==== EXTRACTED TEXT

Alignment with model compartments: Ensure data map correctly to model states (e.g., incidence vs. prevalence).

3. Data Integration and Compatibility

Multiple data sources: When combining datasets (e.g., surveillance, surveys, lab, climate), check for consistency and avoid double-counting.
Standardisation: Harmonise variable formats, units, and definitions across sources.
Metadata: Retain and review metadata for context, collection methods, and limitations.

4. Representativeness

Population coverage: Evaluate whether data capture key subpopulations (e.g., rural areas, private sector, asymptomatic cases).
Bias: Identify sampling bias, reporting bias, or selection bias that could distort model outputs.

5. Contextual Understanding

Health system effects: Consider reporting practices, diagnostic access, or changes in policy that affect data trends.
External drivers: Integrate contextual variables (e.g., mobility, climate, interventions) that influence disease dynamics.
Expert input: Engage local or domain experts to interpret data patterns and validate assumptions.

6. Ethical and Governance Considerations

Data privacy: Protect identifiable or sensitive health information.
Permissions and ownership: Respect data-sharing agreements and attribution.
Transparency: Document data sources, transformations, and assumptions clearly for reproducibility.

In relation to the model development, the following should also be considered

1. Uncertainty and Variability

Measurement uncertainty: Quantify uncertainty ranges where possible.
Natural variability: Account for stochasticity or seasonality in transmission or reporting.
Scenario testing: Use sensitivity or uncertainty analyses to understand model dependence on data assumptions.

2. Calibration and Validation

Model calibration: Choose appropriate parameters to fit data, ensuring that calibration is statistically sound (e.g., MCMC, optimisation).
Validation: Compare model predictions to independent datasets or samples from datasets not used in calibration.
Overfitting: Avoid tuning parameters too closely to one dataset at the expense of generalisability.

D. The Modelling Process

Building and implementing a model is not a single step but a continuous, iterative process that links conceptual understanding, data analysis, and model refinement to inform public health decisions. It is a multi-stage process that integrates data, assumptions, and analytical methods to generate insights about disease dynamics and intervention impact.

========
==== COLLECTED MATERIAL

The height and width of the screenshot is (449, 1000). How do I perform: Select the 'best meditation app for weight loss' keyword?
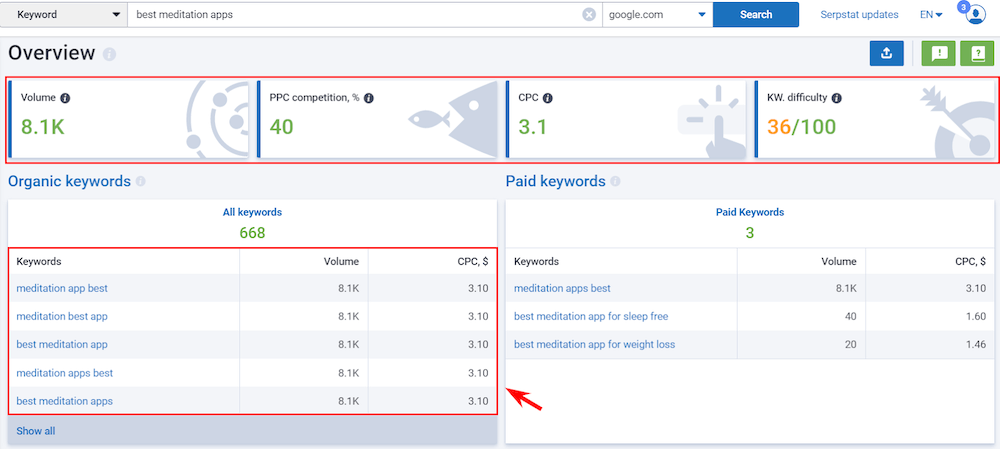[594, 344]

========

§ **EXPLORE THE MATERIAL**:
- A) Sum up the modeling guidance in two sentences.
- B) Copy the modeling guidance word for word from "Standardisation: Harmonise variable" to "and validate assumptions.".
The material above isn't needed for this work.

§ **SOLUTION LIST**:
- A) The modeling guidance lists data points to check for disease models: using several sources consistently, making sure the data cover key groups without bias, understanding the context behind data trends, and protecting privacy while respecting ownership and staying transparent. For model development, it calls for handling uncertainty and natural variability and for sound calibration and validation without overfitting, and it describes modeling as a continuous, iterative, multi-stage process.

- B)
Standardisation: Harmonise variable formats, units, and definitions across sources.
Metadata: Retain and review metadata for context, collection methods, and limitations.

4. Representativeness

Population coverage: Evaluate whether data capture key subpopulations (e.g., rural areas, private sector, asymptomatic cases).
Bias: Identify sampling bias, reporting bias, or selection bias that could distort model outputs.

5. Contextual Understanding

Health system effects: Consider reporting practices, diagnostic access, or changes in policy that affect data trends.
External drivers: Integrate contextual variables (e.g., mobility, climate, interventions) that influence disease dynamics.
Expert input: Engage local or domain experts to interpret data patterns and validate assumptions.